--- Task objective ---
Each entry below must be written out exactly, with pictures left out.

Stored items
◆ ◆ ◆ ◆ ◆

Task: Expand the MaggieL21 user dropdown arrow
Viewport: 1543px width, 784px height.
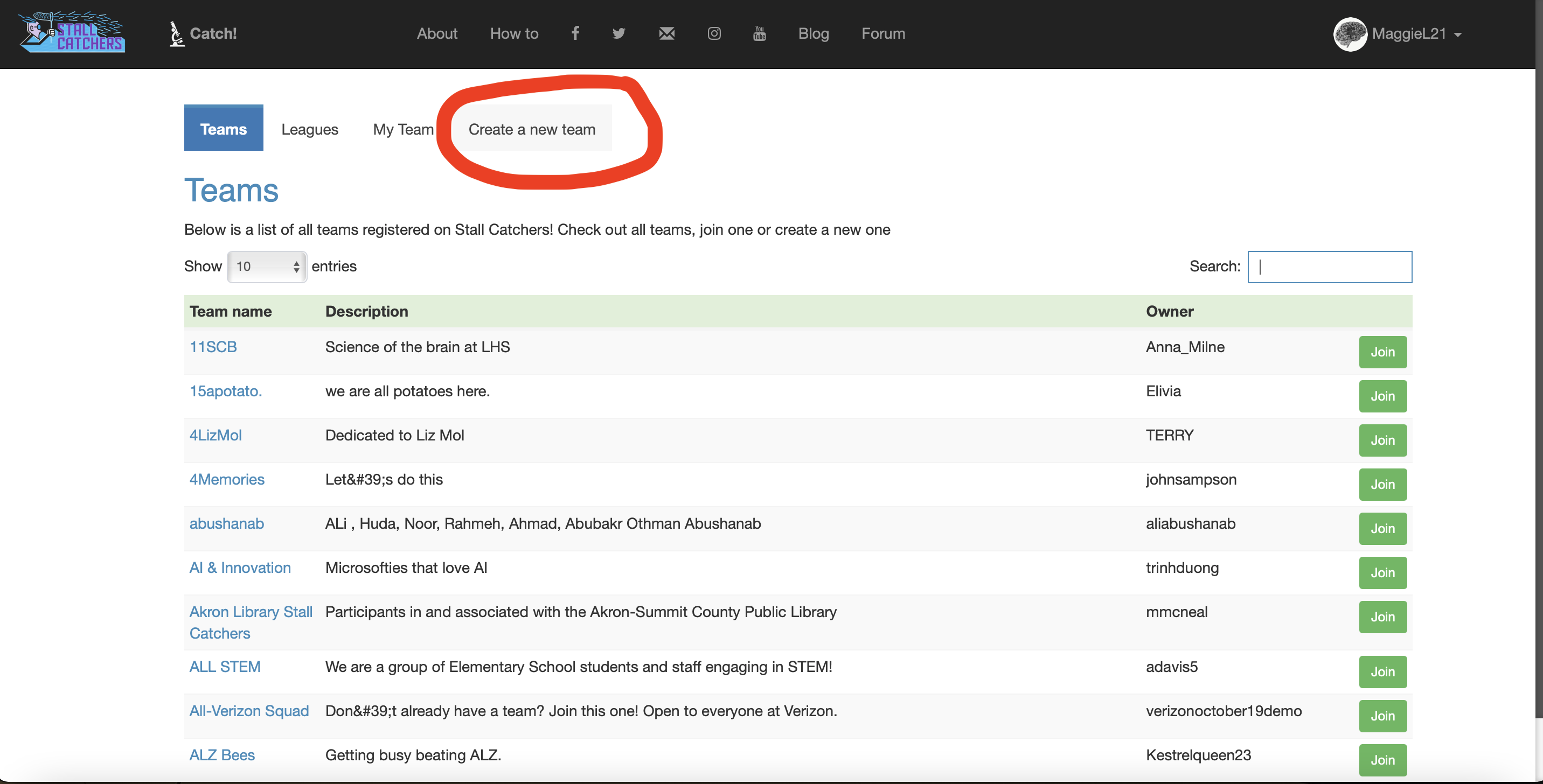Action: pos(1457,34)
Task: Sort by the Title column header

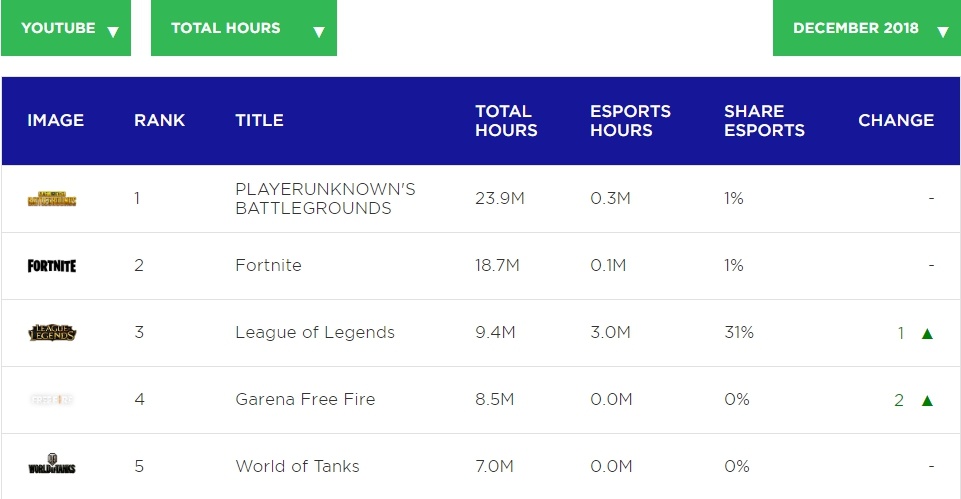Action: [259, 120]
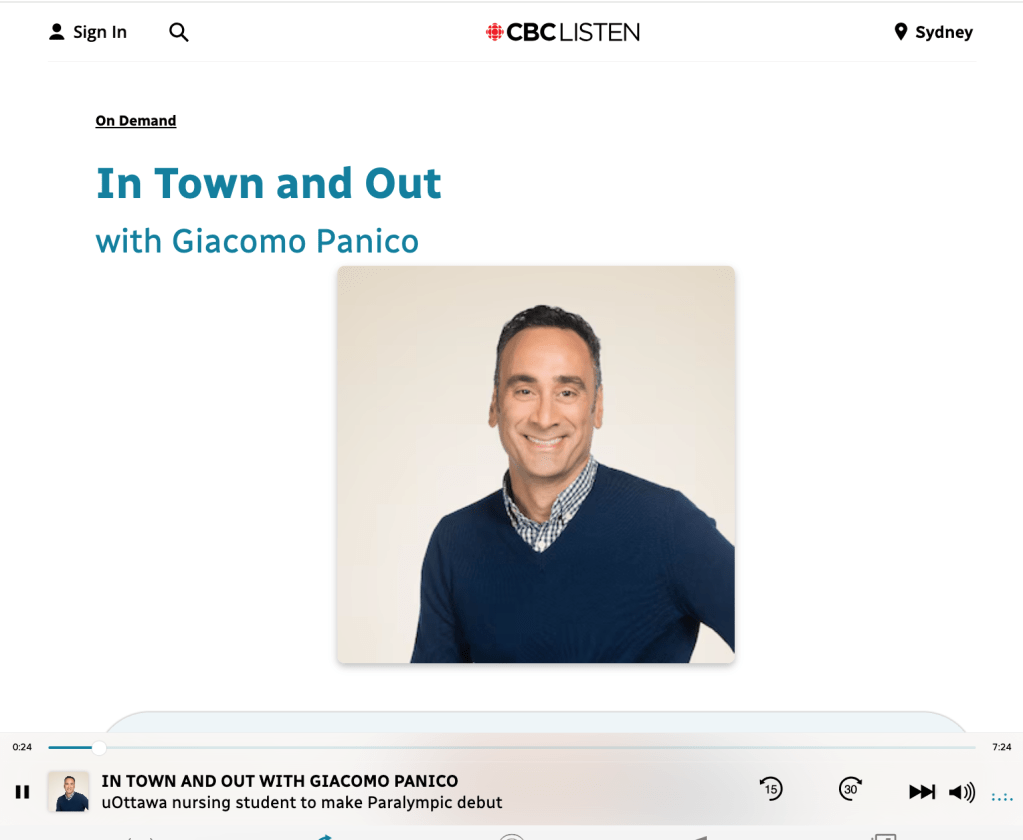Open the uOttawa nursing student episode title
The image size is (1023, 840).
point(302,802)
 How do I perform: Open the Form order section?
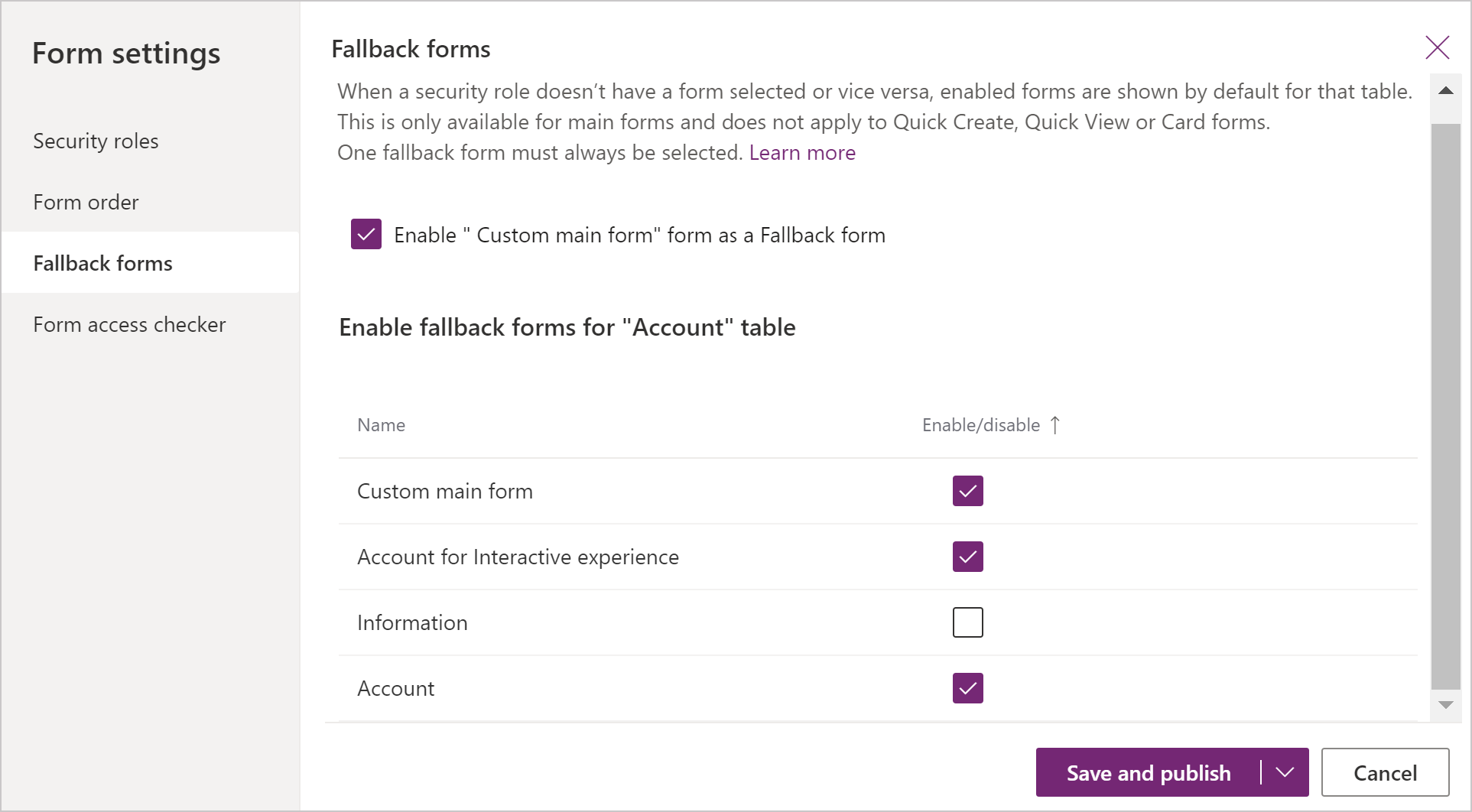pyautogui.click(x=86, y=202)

◆ ◆ ◆ ◆ ◆

--- Answer to this exercise ---
Task: Expand the MaggieL21 user dropdown arrow
Viewport: 1543px width, 784px height.
Action: pos(1457,34)
Task: Sort by the Title column header

Action: [259, 120]
Open the uOttawa nursing student episode title
The image size is (1023, 840).
point(302,802)
 How do I perform: Open the Form order section?
pyautogui.click(x=86, y=202)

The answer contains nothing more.